== Given data

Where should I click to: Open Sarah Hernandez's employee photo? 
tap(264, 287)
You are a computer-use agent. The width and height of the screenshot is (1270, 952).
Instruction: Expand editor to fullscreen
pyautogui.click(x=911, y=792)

====
== Given data

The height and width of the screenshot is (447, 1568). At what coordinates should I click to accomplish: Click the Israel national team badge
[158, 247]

====
== Given data

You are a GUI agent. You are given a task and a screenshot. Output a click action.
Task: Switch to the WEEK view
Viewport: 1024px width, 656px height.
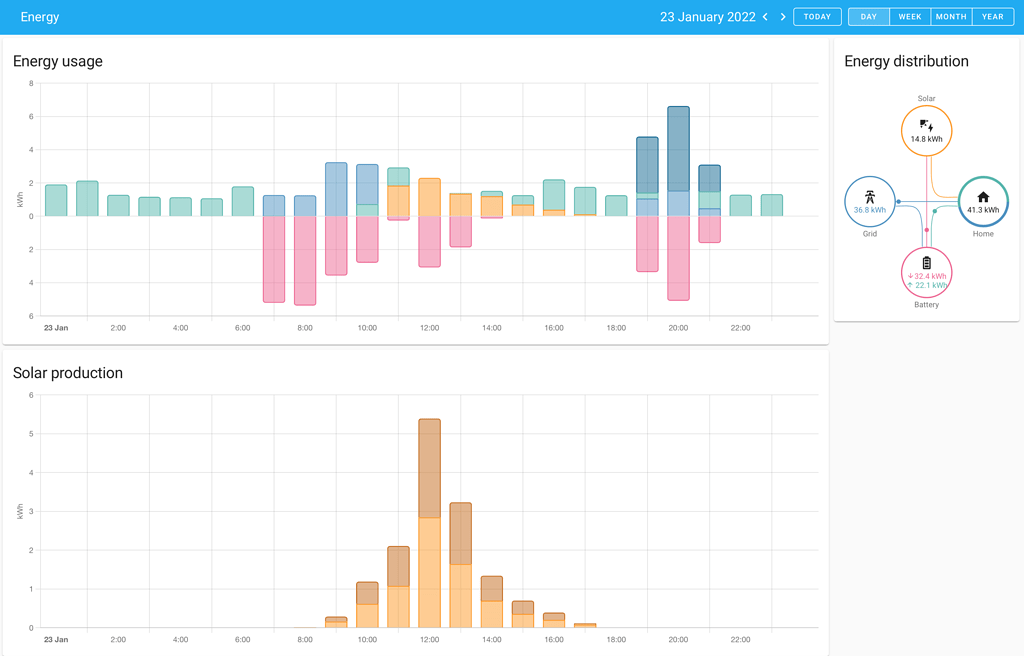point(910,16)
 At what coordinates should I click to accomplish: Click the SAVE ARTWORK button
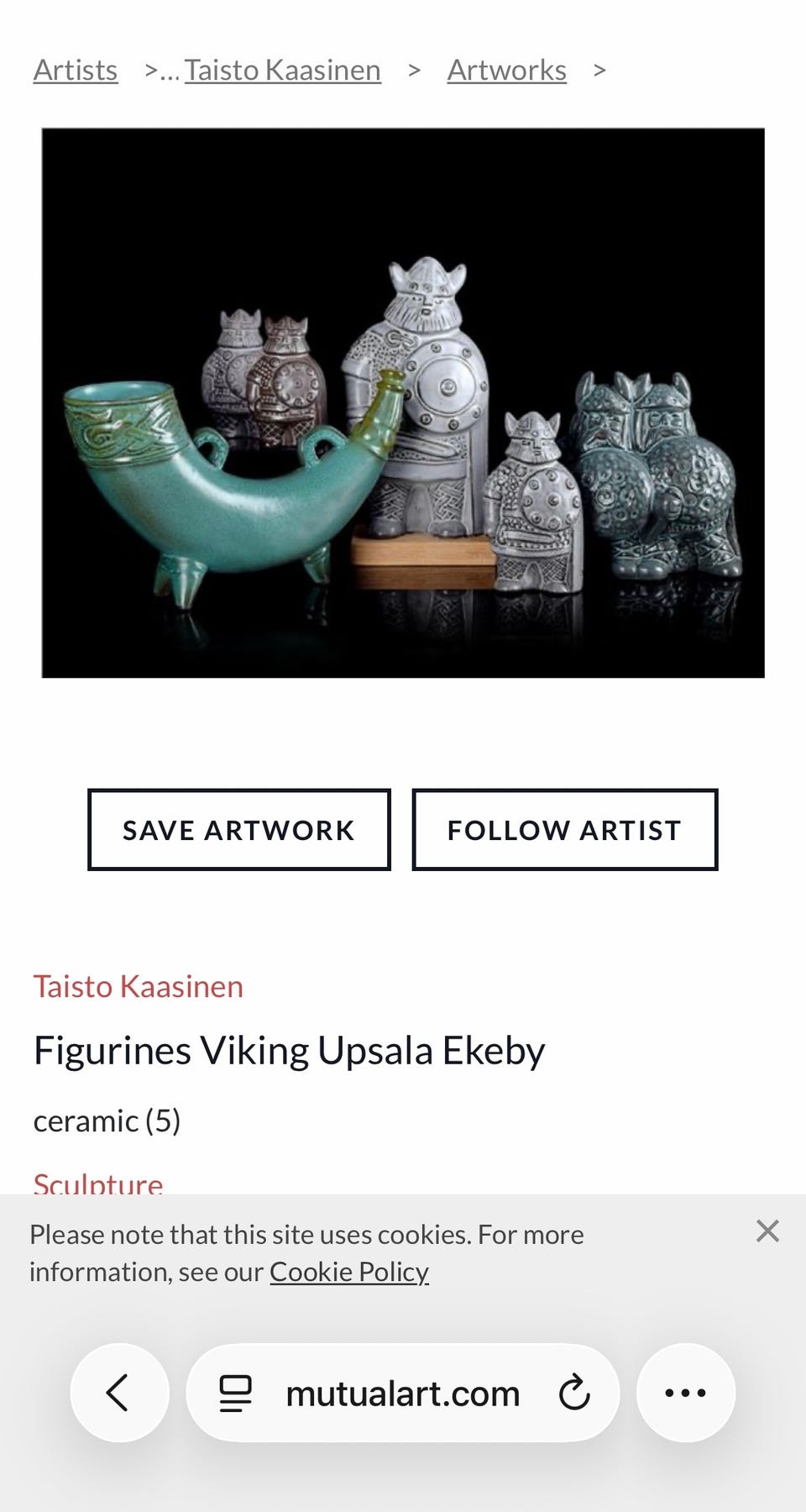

====

> _Directions_
Only lines with the word "agent" belong in the answer; copy each of them from the material above.

> _Result_
You are a computer-use agent. The width and height of the screenshot is (1270, 952).
You are a GUI agent. You are given a task and a screenshot. Output a click action.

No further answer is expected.